髙橋俊介は2013年1月、cocoを創業した。同社は、「『顧客志向』を当たり前に」をミッションに店舗向けのAI接客SaaS「coco」を展開。従来の電話やメールによる顧客対応業務を単一のプラットフォーム上に集約するもので、店舗スタッフの業務効率の改善や売り上げ拡大に貢献する。顧客とのコミュニケーションはLINE、SMS、メールなど顧客が使い慣れたチャネルを通じて行う仕組みで、メッセージ作成は生成AIが支援。自動車ディーラーや冠婚葬祭業、医療機関など、高単価な接客業を中心に導入が進んでいる。
ファーストライト・キャピタルの大鹿琢也は、25年10月にcocoが総額3億円の資金を調達したシリーズAラウンドにリード投資家として参画した。その理由とは。
大鹿:髙橋さんは、ファーストライト・キャピタルが運営する起業家向けコミュニティ「Thinka」の初期からのメンバーなんです。当社に参画した21年当初、私はその運営に携わっていて、「うちに来ないか」とお声がけいただいたことをよく覚えています。
髙橋:Thinkaはトークイベントが中心のコミュニティなのですが、いつも大鹿さんがいろんな起業家に対して良い問いかけをする姿を見て、ぜひ社員にほしいなと思ったんです。結局、丁重に断られましたが(笑)。
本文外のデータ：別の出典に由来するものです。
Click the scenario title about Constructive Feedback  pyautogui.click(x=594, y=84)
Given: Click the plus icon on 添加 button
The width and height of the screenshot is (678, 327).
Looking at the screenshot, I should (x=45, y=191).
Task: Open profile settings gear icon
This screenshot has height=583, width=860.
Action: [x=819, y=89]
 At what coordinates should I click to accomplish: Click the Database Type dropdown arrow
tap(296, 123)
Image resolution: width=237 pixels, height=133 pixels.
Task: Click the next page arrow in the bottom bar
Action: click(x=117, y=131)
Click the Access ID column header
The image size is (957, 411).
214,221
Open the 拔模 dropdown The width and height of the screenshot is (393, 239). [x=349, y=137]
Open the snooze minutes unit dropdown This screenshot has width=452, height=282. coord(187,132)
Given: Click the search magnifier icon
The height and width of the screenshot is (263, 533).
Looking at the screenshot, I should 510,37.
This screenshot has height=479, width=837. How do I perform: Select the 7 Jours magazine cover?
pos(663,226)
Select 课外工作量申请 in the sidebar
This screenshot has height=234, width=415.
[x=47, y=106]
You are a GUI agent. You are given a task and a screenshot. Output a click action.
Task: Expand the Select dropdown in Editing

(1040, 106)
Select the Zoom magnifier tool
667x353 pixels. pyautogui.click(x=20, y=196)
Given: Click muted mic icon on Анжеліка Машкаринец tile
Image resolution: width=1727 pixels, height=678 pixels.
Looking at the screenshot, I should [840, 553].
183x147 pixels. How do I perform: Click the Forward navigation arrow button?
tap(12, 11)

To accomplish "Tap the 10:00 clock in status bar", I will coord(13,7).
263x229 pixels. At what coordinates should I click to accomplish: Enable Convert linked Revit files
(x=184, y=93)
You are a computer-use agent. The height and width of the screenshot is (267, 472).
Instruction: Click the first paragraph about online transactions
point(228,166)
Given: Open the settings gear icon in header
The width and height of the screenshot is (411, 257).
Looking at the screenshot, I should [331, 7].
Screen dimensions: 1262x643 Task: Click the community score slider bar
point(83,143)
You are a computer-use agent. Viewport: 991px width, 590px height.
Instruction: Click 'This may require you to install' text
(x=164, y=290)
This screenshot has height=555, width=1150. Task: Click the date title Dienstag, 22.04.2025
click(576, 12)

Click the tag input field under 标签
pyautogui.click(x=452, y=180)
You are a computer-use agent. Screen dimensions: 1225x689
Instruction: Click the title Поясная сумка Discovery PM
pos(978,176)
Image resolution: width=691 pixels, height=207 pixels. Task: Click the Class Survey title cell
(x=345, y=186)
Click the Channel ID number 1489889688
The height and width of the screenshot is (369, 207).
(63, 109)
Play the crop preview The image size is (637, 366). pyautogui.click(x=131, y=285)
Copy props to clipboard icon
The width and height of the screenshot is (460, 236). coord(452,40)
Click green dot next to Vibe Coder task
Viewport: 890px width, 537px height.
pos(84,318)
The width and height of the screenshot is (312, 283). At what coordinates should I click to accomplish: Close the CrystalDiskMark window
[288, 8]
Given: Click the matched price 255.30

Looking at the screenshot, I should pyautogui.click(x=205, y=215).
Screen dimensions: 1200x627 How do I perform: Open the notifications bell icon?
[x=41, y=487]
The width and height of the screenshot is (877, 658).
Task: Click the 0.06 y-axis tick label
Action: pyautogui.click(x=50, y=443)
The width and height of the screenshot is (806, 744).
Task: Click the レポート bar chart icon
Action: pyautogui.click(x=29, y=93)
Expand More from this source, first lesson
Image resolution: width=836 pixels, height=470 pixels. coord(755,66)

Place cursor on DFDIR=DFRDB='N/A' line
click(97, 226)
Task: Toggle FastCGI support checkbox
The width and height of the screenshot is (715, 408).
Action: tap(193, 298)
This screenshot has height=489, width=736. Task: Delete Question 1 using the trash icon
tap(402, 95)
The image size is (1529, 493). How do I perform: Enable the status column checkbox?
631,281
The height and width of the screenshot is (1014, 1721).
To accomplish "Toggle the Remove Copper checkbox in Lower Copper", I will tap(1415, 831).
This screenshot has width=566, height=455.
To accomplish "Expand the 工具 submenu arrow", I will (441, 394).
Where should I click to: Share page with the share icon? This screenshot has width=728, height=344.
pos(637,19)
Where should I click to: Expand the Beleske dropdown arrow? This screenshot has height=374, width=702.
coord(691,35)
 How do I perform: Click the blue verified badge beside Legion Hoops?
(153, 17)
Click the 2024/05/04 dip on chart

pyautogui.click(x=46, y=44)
大鹿:そこから間が空いて、24年の秋ごろにシリーズAのご相談をいただいたのですが、髙橋さんは以前よりもすごく自信に満ちあふれていた。実際、ターゲットや戦略が明確に描けていて、このプロダクトはとてつもないインパクトを創出できるのではと思いました。「coco」は、個人がライフイベントのなかで大きな買い物をするときに利用する接客業がターゲット。こうした業態では、今でも直接会って話す、もしくは電話によるコミュニケーションが主流で、例えば、店舗スタッフが平日の日中に電話をかけても、顧客は出られないなど、双方がペインを抱えています。これがcocoを使うと、LINEなどの顧客が慣れたコミュニケーションツール上で、お互いのタイミングでやりとりできるので、すべてがスムーズに処理されていく。加えて店舗の売り上げも伸びるという、より良い未来が見えました。
髙橋:インターフェイスがLINEなどの連絡ツールなので、お客さんは平日の仕事中でも、隙間時間に気軽に連絡ができます。店舗側では、連絡待ちによる残業がなくなったり、リモートワークができるようになったり、数千万円単位で売り上げが増えたという声もあって、接客業務のあり方を変えていけている実感があります。
大鹿:髙橋さんとは毎週、ミーティングしているのですが、この1年で、議論の内容がより抽象度の高い課題に発展してきています。目の前の数字をどうやってつくるのかという具体の細かな話から、長期的に再現性をもってビジョンを達成していくための議論に深化していることは、会社が明確にグロースしている証拠で、すごく刺激的です。